Le pesticide métam-sodium en sursis après des intoxications dans l'Ouest

Pesticide utilisé notamment par les producteurs de mâche, le métam-sodium est pointé du doigt à la suite d'intoxications. La Loire-Atlantique examine mardi une éventuelle suspension de son autorisation, déjà décidée dans le département voisin du Maine-et-Loire.
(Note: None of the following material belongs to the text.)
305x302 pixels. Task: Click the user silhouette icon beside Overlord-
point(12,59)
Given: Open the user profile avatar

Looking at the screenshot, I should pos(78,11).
La préfète de Loire-Atlantique Nicole Klein a convoqué une réunion des services de l'État concernés au cours de laquelle "sera effectivement évoquée la prise ou non d'un arrêté de suspension temporaire de l'usage de ce produit", a indiqué à l'AFP une porte-parole. Des cas d'intoxications avaient été relevés en octobre dans la région d'Angers, conduisant la préfecture du Maine-et-Loire à suspendre l'autorisation du métam-sodium jusqu'au 26 octobre. L'arrêté soulignait des manquements supposés à la réglementation, "associés à des conditions climatiques exceptionnelles rendant les sols trop secs et trop chauds pour son application sans risques".

"Les gens ont ressenti une gêne, un picotement aux yeux, des problèmes respiratoires", se souvient Katrin Brecheteau, cogérante de la serre de Kastell, une pépinière de Brain-sur-l'Authion (Maine-et-Loire), dont les sept salariés ont été intoxiqués le 9 octobre. Ce jour-là, au total 61 personnes - des ouvriers agricoles pour la plupart - avaient été exposées à un produit phytosanitaire provoquant des irritations et le même scénario s'était reproduit trois jours plus tard à Mazé-Milon, une autre commune de la région d'Angers. Dominique Visonneau, président de la coopérative Océane, qui rassemble une quarantaine de producteurs autour de Nantes, s'inquiète "des conséquences" d'une telle suspension en Loire-Atlantique. La région nantaise représente "90% de la production française" de mâche, soit 32.000 tonnes par an, souligne-t-il. 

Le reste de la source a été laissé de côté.